Recommendations For a Jazz Library:


Miles Davis: Kind of Blue (1959) (listen to commentary)
The best-selling jazz recording of the era (and a perfect introduction for the jazz newbie), Kind of Blue helped introduce a new sound for jazz. Working from relatively simple structures, the musicians here lay out wonderfully lyrical extended improvisations.

John Coltrane: Love Supreme (1964) (listen to commentary)
One of Coltrane's most spiritually moving recordings, this disc has been popular among devotees and neophytes alike. It's a heart-felt celebration of divine love, with equal measures of devotion and exploration.

Horace Silver: Song for My Father (1963) (listen to commentary)
One of the first hard bop albums and also one of the greatest, and not just from that title track (honored in "Rikki Don't Lose That Number") but also his classic "Lonely Woman."

Dave Brubeck: Time Out (1959) (listen to commentary)
What was conceived by pianist Brubeck as an adventure into unusual time signatures ended up one of the most successful records in jazz history, due in large part to its beautiful melodies and the mesmerizing alto work of Paul Desmond.

Art Blakey & The Jazz Messengers: Moanin' (1958)
Jazz's most explosive drummer debuted his third version of the Jazz Messengers with this instant hard-bop classic.
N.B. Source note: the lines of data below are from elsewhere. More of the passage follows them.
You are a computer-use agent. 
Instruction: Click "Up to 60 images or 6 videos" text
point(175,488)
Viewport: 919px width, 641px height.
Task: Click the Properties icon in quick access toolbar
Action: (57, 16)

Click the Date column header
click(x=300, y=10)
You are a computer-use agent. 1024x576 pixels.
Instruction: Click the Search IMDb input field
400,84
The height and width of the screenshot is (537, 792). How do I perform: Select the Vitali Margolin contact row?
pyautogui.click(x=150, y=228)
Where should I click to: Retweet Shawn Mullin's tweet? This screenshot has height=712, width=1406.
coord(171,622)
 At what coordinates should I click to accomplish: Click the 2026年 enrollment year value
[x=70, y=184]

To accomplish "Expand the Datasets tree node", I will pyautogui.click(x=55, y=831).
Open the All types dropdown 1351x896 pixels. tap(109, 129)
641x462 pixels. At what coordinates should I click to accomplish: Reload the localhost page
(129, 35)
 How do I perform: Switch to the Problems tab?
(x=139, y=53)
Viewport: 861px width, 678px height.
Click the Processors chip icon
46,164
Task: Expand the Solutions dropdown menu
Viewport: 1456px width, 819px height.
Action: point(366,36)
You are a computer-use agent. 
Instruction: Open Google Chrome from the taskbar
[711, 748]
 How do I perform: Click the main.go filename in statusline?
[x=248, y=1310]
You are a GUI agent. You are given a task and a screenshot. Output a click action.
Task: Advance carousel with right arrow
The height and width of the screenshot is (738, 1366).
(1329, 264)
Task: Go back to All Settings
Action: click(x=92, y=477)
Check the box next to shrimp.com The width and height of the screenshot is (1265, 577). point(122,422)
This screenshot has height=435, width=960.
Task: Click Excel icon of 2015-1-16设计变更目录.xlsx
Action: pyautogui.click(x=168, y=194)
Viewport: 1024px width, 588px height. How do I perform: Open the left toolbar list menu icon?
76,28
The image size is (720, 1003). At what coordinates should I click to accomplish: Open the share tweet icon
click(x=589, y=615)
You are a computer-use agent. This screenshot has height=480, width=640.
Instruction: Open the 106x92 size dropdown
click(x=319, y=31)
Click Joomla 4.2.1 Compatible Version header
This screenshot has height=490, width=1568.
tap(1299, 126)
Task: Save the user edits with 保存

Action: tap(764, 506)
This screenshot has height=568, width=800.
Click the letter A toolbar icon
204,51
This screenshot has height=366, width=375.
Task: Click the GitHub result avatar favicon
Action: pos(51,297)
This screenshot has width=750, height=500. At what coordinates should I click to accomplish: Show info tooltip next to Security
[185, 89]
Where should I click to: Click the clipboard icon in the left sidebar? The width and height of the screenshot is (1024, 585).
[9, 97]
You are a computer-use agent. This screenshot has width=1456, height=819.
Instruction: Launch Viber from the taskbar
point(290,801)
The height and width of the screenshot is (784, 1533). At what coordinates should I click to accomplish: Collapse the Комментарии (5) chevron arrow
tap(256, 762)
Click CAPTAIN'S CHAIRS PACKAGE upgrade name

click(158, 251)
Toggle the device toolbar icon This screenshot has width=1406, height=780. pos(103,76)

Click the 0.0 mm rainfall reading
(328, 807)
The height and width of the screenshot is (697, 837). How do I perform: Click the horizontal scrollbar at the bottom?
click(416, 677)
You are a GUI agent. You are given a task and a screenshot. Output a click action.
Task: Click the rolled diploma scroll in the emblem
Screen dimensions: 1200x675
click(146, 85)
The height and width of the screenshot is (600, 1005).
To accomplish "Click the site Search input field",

It's way too funky in here, thanks to compositions and performances by Benny Golson, Lee Morgan, and Bobby Timmons (who contributed the famous title track).

Ornette Coleman: The Shape of Jazz to Come (Atlantic, 1959)
Still controversial after all these years, Coleman jettisoned playing on chord changes – the basis of virtually all previous jazz improvisation – in favor of a freer, non-harmonic approach. This influential recording shocked many listeners in its day, and became the manifesto of the jazz avant-garde.